Well how do you think the rest of us memorized them?
The problem with tricks is that it takes a while to locate the right one to use. Since we’re in a base-10 system, I find it much easier to not only know your 10-families (8&2, 5&5, etc.) but to know your 5 families (4+1, 2+3). When I see those “bastards” like 8+5, I see the 8 as 5+3 and simultaneously as 10-2. So I can see that there’s a 3 that shouldn’t disappear from my answer. The problem I find with tricks like the doubles is that 14 is a useless number. It’s not round at all. So when you get something like 234, can you easily see that it’s 220+14? Not really. But a number will always be in base-10 so the tricks will never change.
All I’m really saying is to train not only on 10s but on 5s too, so that 8+5 or 3+6 isn’t a bastard at all.
I don’t know; the implication perhaps is that they were memorised by rote.
…and I’m not actually saying that’s a bad thing. I just joined the debate to make two points:
Not memorising the times table is not necessarily crippling. I never made an effort to memorise the times table and yet I’ve always been very fast at completing maths tasks/exams and have done very well academically in that area. (I don’t mean to be big-headed but it’s necessary in the current debate).
If memorising maths “facts” pushes out teaching aimed at manipulating numbers comfortably, then I think the priorities are wrong.
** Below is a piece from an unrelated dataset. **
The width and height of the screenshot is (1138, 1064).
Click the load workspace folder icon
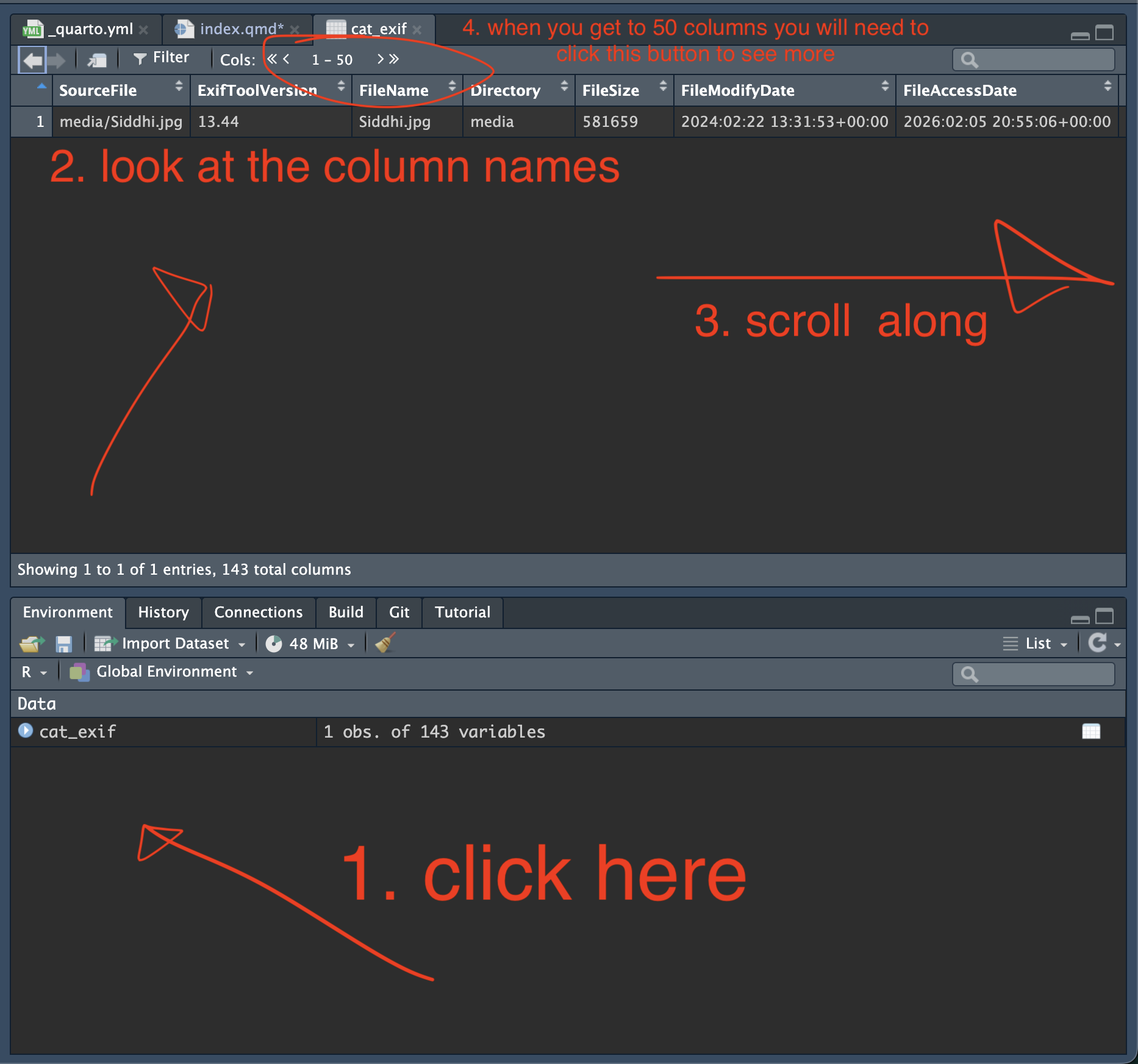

Children should be aware that maths is logical and that you can often find a solution multiple ways just by reasoning out a problem.
My husband and I were just discussing this a little while ago, so here’s my thought. Of course kids need to know that math is logical and that you can take the numbers apart and play with them a lot of different ways. We always teach the logic of the math facts when we do each batch, and I presume everyone else does too. What you do is grab your manipulatives, play around with them and have the kid work out each set, then do a lot of repetition for memorization.
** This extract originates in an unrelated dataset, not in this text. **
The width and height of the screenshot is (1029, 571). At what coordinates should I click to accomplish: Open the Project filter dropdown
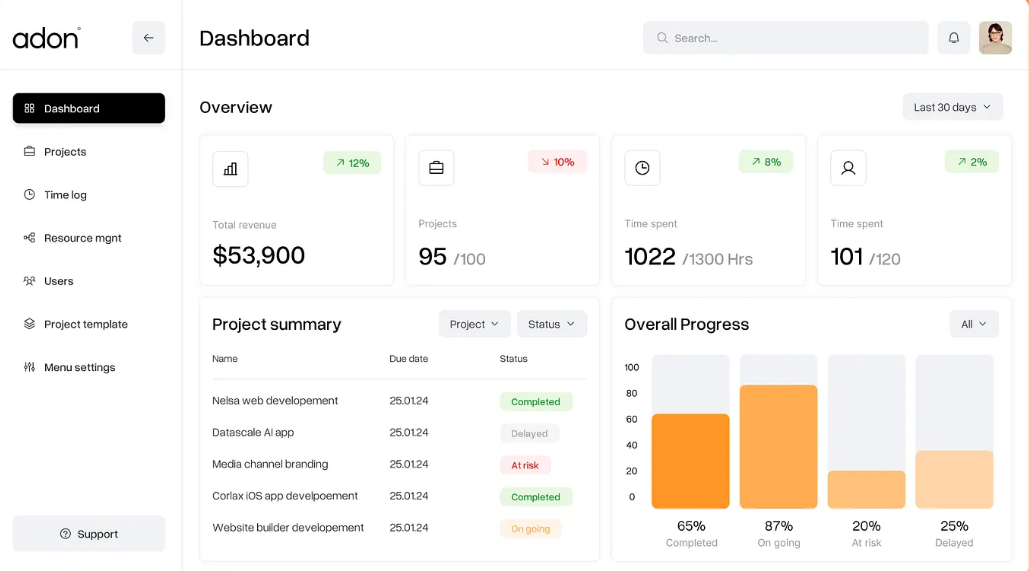tap(474, 324)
But what I’ve noticed with my kid is that once she has material learned well–say the addition facts (since we’re still working on quick retrieval of times tables)–she starts being able to play with the numbers on her own, in her head. She starts telling me ways she’s found to do that. Real understanding and mastery seem to come after repetition and memorization and long use. My husband, a math and physics whiz, commented that you have to know the scales before you can jam. If you have the basics down bone-deep, you can play freely.
FWIW, last night while going over multiplication tables with my 8 year old, I pointed out to her that n[sup]2[/sup] - 1 = (n+1) * (n-1). She was enthralled. I tried to prove it to her algebraically, but that was a little beyond her. But you definitely can find neat mathematical principles like that just from the times tables.